Fast Food-Verbot an Schulen

Ernährung

Fast Food-Verbot an Schulen

Kein Cola, keine Chips, kein Fast Food in den Schulbuffets – das will die steirische VP-Gesundheitslandesrätin Kristina Edlinger-Ploder durchsetzen (ÖSTERREICH berichtete). ­Ihre Forderung stieß auf breite Zustimmung: „Mehr als 200 Mails aus allen Bundesländern sind in meinem Büro eingegangen“, sagt die Politikerin und zweifache Mutter zu ÖSTERREICH: „99 Prozent der Reaktionen waren positiv.“

Doch: „Mit reiner Prävention erreichen wir wenig“, argumentiert sie, „die gesunde Jause bleibt liegen, die Kinder greifen noch immer lieber zu Chips als zum Müsliriegel.“

Eine gesetzliche Verankerung ist derzeit aber nicht möglich, heißt aus dem Büro von Gesundheitsminister Alois Stöger (SP). Der Bund kann Schulen nichts vorschreiben. Grund dafür ist die sogenannte Schulautonomie, wonach Schulen die Betreiber ihrer Schulbuffets selbst aussuchen dürfen.
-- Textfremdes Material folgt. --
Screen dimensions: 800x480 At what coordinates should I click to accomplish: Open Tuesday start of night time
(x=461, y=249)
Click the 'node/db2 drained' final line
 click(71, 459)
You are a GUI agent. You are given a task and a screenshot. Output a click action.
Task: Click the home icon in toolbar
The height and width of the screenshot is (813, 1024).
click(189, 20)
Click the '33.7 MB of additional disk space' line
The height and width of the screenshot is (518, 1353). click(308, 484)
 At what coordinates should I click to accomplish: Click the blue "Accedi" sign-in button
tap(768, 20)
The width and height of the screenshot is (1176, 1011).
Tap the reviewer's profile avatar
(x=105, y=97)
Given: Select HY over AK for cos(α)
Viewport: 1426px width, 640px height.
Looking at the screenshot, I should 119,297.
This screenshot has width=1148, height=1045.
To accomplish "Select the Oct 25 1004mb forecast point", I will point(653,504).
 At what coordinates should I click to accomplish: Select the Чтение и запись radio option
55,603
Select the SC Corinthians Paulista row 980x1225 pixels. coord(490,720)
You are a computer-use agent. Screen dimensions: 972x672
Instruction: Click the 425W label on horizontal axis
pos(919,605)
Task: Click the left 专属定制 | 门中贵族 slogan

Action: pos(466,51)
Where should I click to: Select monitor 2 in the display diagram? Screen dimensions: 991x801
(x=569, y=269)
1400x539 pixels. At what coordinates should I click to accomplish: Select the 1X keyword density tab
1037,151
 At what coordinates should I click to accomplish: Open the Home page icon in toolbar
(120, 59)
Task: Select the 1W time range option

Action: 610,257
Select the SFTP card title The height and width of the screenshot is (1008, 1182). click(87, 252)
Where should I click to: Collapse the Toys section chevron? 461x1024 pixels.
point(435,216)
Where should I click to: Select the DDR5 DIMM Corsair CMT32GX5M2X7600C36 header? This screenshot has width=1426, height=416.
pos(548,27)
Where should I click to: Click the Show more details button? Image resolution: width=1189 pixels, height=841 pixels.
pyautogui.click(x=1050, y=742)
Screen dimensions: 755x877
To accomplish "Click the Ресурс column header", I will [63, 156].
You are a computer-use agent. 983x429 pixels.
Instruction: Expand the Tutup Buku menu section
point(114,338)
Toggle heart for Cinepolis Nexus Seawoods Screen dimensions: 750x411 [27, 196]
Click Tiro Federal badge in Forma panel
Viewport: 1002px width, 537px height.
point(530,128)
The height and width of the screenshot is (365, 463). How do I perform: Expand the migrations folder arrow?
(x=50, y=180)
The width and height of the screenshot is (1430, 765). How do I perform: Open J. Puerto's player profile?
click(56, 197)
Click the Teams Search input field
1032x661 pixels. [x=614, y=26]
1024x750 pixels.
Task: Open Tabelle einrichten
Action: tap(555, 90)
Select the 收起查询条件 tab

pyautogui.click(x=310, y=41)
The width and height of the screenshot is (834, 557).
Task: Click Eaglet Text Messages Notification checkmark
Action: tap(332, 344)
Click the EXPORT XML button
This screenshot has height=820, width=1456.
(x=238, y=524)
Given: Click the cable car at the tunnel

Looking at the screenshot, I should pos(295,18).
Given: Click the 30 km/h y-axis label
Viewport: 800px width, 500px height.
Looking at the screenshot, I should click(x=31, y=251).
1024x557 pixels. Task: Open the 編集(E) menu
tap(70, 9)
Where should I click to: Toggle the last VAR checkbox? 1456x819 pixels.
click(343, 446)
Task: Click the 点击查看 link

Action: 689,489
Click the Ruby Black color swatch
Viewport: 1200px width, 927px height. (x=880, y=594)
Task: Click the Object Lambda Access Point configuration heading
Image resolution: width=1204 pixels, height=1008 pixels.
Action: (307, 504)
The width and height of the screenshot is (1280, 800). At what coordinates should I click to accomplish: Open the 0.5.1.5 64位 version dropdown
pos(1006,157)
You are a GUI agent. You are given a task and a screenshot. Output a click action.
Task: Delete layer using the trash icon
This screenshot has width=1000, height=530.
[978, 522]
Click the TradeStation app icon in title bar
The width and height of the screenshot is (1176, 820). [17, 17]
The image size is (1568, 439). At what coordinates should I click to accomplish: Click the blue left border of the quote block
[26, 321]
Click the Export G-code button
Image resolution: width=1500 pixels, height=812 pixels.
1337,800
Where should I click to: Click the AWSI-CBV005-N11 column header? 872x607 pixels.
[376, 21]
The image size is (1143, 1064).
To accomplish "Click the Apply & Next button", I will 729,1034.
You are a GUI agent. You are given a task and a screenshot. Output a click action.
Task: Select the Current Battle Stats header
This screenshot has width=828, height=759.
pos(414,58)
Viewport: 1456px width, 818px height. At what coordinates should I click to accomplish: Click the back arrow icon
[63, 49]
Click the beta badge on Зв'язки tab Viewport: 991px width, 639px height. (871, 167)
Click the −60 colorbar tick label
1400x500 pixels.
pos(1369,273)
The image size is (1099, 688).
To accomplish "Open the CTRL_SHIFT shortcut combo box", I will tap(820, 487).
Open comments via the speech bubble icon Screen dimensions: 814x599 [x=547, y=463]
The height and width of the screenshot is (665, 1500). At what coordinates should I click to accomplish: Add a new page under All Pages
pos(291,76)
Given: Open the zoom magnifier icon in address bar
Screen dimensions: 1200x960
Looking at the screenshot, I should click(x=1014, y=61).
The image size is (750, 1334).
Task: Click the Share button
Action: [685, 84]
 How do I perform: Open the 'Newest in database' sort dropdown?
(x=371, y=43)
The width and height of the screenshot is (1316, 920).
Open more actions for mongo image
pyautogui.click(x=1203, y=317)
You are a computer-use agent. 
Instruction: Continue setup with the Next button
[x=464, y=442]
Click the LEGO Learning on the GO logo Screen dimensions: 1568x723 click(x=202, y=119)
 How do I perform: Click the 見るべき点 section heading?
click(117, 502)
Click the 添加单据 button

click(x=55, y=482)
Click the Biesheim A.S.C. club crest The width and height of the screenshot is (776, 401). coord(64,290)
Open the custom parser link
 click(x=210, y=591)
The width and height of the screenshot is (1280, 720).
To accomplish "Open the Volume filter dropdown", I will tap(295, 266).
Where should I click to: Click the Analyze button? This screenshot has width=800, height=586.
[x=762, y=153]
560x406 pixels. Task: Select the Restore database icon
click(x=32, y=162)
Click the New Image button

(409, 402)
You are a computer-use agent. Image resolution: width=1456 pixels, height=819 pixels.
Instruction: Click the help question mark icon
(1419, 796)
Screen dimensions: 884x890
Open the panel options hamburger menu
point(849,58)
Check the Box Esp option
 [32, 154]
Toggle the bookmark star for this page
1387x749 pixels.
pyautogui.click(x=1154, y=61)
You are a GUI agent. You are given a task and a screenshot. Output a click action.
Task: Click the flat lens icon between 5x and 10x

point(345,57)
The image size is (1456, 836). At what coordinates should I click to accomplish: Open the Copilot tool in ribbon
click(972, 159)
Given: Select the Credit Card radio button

Auf offene Ohren stößt die steirische Landesrätin hingegen bei Wiens Gesundheitsstadträtin Sonja Wehsely (SPÖ). Sie würde sich über ein solches Verbot freuen. Muss aber gleichzeitig einschränken: „Wir könnten Fast Food an den Schulen gar nicht verbieten, dazu fehlen die rechtlichen Möglichkeiten.“ Wien setzt deshalb verstärkt auf Prävention.